■ **AIM OF THE TASK**
Word for word, retype the first line of the records and every following line through the one containing "Given: Click the notification".

Segment Start: PROVIDED MATERIAL

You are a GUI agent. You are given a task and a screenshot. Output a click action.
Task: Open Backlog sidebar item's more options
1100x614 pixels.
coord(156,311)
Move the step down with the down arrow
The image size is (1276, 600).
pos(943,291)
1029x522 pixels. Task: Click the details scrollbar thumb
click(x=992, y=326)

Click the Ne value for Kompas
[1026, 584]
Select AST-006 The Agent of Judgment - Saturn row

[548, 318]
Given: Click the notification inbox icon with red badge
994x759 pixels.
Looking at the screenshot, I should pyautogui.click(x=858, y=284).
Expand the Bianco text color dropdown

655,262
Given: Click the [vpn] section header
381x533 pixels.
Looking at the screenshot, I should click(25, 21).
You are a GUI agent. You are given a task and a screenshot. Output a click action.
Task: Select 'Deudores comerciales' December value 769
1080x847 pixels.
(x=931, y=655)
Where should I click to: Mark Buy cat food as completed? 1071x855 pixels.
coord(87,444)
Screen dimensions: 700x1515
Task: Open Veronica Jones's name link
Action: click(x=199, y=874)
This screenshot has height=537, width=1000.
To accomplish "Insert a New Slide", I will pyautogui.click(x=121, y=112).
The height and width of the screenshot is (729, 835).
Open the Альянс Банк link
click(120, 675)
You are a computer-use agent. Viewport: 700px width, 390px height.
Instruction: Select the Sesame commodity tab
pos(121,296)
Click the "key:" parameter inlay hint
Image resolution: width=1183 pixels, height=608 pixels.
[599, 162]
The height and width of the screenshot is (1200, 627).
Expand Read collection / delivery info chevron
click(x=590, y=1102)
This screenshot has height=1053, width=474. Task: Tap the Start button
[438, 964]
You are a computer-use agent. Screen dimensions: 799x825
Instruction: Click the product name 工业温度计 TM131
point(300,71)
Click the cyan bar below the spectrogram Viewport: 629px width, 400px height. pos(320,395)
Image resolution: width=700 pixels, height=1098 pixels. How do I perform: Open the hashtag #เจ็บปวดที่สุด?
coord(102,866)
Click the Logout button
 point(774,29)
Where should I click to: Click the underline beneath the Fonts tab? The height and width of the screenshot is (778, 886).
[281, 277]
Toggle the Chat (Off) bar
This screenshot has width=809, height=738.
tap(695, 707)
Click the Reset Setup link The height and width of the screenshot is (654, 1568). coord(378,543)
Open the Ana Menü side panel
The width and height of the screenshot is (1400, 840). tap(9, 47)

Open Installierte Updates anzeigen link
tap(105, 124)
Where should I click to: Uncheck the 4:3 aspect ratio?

Segment End: PROVIDED MATERIAL

■ **ANSWER TO THIS TASK**
You are a GUI agent. You are given a task and a screenshot. Output a click action.
Task: Open Backlog sidebar item's more options
1100x614 pixels.
coord(156,311)
Move the step down with the down arrow
The image size is (1276, 600).
pos(943,291)
1029x522 pixels. Task: Click the details scrollbar thumb
click(x=992, y=326)

Click the Ne value for Kompas
[1026, 584]
Select AST-006 The Agent of Judgment - Saturn row

[548, 318]
Given: Click the notification inbox icon with red badge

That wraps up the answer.